**Text:**
╔══

City receives approval for Lighthouse restoration

The City of Biloxi today received verbal approval to move forward on restoring its signature landmark, the Biloxi Lighthouse.

Bill Raymond, the city’s Histioric Administrator and planner, said construction on the project – which has a FEMA-estimated budget of $72,000 — could begin as soon as May and is expected to take 180 days once construction begins.

Bids from contractors are due April 15.

Raymond had previously received approvals from the Mississippi Department of Archives and History and FEMA, and today received verbal approval from the Mississippi Emergency Management Agency.

“We’re expecting the written confirmation Wednesday or Thursday,” Raymond said, “and we felt confident that the approval was forthcoming so we’d already decided to move forward with the advertising to attract bids from contractors.”

The project is significant because the storm-ravaged Biloxi Lighthouse, which was erected in 1848, has come to symbolize the city’s resilience, standing tall amid the debris in the days after Katrina. Today, the flag-draped lighthouse remains one of the most-photographed icons in the city.

The Biloxi lighthouse, which stands in the center median of Beach Boulevard, is reportedly the first cast iron lighthouse to be erected in the South. The light was civilian-operated from 1848 to 1939, and is notable for its several female lightkeepers, including Maria Younghans, who tended the light for 53 years. In 1939, the U.S. Coast Guard assumed responsibility for the light’s operation. After being declared surplus property in 1968, the Biloxi Lighthouse was deeded to the city.

The very history of the Lighthouse has added time to the restoration project.

“Anytime you’re undertaking a restoration project on an historic landmark – and we’re working on several of them besides the Lighthouse – you have a detailed process to go through, with FEMA, MEMA and the Mississippi Department of Archives and History,” said Mayor A.J. Holloway. “I don’t like the amount of time it takes, but we’re making sure to do it right, not right now.”

╚══

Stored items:
╔══

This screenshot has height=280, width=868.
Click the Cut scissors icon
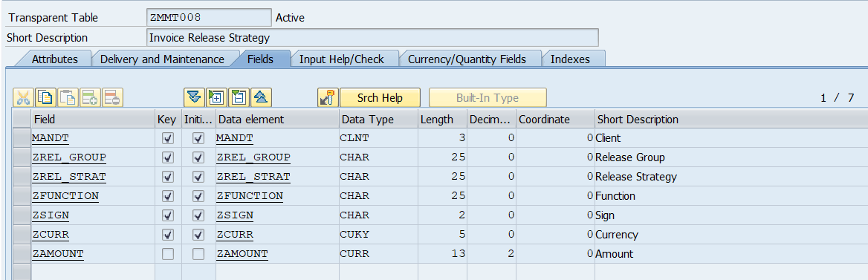click(x=23, y=98)

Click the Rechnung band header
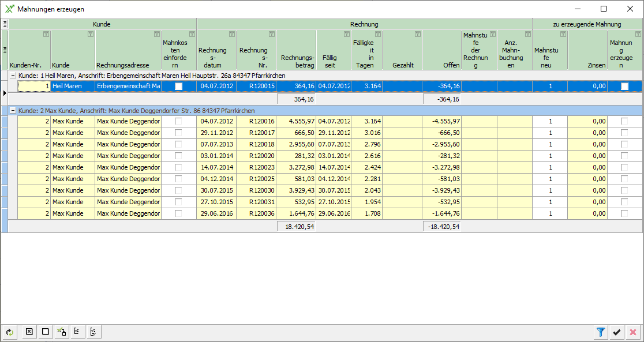(364, 24)
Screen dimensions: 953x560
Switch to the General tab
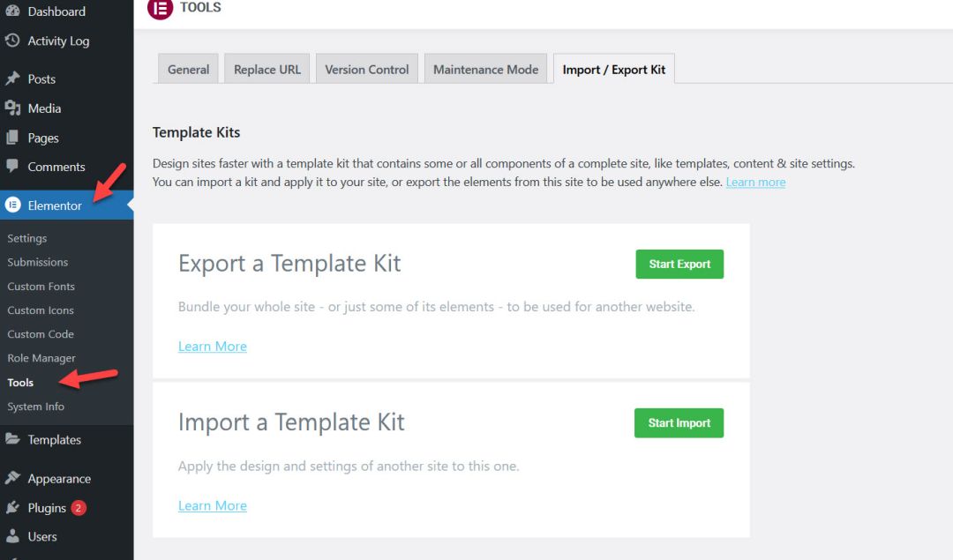pyautogui.click(x=187, y=68)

╚══

**Directions:** In the lighthouse restoration article, how many years did Maria Younghans tend the light?

**The result:** 53 years.